##### Materials provided

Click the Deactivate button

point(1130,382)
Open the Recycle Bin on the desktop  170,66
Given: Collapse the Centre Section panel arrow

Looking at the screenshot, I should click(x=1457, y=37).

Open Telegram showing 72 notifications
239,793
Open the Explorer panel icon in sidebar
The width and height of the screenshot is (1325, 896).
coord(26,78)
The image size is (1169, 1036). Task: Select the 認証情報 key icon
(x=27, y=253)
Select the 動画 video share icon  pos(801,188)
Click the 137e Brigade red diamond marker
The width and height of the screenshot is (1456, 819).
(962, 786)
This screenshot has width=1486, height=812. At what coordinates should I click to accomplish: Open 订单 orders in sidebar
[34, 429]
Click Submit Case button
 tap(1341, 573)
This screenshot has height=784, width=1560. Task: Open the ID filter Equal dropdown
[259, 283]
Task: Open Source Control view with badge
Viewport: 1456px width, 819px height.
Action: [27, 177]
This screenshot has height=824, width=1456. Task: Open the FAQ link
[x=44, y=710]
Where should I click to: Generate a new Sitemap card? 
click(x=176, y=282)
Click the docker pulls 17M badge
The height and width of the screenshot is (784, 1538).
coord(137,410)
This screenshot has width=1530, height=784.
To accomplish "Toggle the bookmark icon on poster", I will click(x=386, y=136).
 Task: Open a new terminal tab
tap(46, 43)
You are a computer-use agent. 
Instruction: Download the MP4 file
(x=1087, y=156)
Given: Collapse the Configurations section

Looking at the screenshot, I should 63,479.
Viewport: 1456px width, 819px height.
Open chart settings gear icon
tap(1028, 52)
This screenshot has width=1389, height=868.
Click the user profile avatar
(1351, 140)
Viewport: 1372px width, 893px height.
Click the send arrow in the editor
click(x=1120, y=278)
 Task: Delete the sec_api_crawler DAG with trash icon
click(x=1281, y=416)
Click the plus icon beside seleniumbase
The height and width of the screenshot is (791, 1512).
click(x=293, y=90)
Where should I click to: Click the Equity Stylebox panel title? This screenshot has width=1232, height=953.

##########

What is needed is an exact reproduction of the data.

Your response:
Click the Deactivate button

point(1130,382)
Open the Recycle Bin on the desktop  170,66
Given: Collapse the Centre Section panel arrow

Looking at the screenshot, I should click(x=1457, y=37).

Open Telegram showing 72 notifications
239,793
Open the Explorer panel icon in sidebar
The width and height of the screenshot is (1325, 896).
coord(26,78)
The image size is (1169, 1036). Task: Select the 認証情報 key icon
(x=27, y=253)
Select the 動画 video share icon  pos(801,188)
Click the 137e Brigade red diamond marker
The width and height of the screenshot is (1456, 819).
(962, 786)
This screenshot has width=1486, height=812. At what coordinates should I click to accomplish: Open 订单 orders in sidebar
[34, 429]
Click Submit Case button
 tap(1341, 573)
This screenshot has height=784, width=1560. Task: Open the ID filter Equal dropdown
[259, 283]
Task: Open Source Control view with badge
Viewport: 1456px width, 819px height.
Action: [27, 177]
This screenshot has height=824, width=1456. Task: Open the FAQ link
[x=44, y=710]
Where should I click to: Generate a new Sitemap card? 
click(x=176, y=282)
Click the docker pulls 17M badge
The height and width of the screenshot is (784, 1538).
coord(137,410)
This screenshot has width=1530, height=784.
To accomplish "Toggle the bookmark icon on poster", I will click(x=386, y=136).
 Task: Open a new terminal tab
tap(46, 43)
You are a computer-use agent. 
Instruction: Download the MP4 file
(x=1087, y=156)
Given: Collapse the Configurations section

Looking at the screenshot, I should 63,479.
Viewport: 1456px width, 819px height.
Open chart settings gear icon
tap(1028, 52)
This screenshot has width=1389, height=868.
Click the user profile avatar
(1351, 140)
Viewport: 1372px width, 893px height.
Click the send arrow in the editor
click(x=1120, y=278)
 Task: Delete the sec_api_crawler DAG with trash icon
click(x=1281, y=416)
Click the plus icon beside seleniumbase
The height and width of the screenshot is (791, 1512).
click(x=293, y=90)
Where should I click to: Click the Equity Stylebox panel title? This screenshot has width=1232, height=953.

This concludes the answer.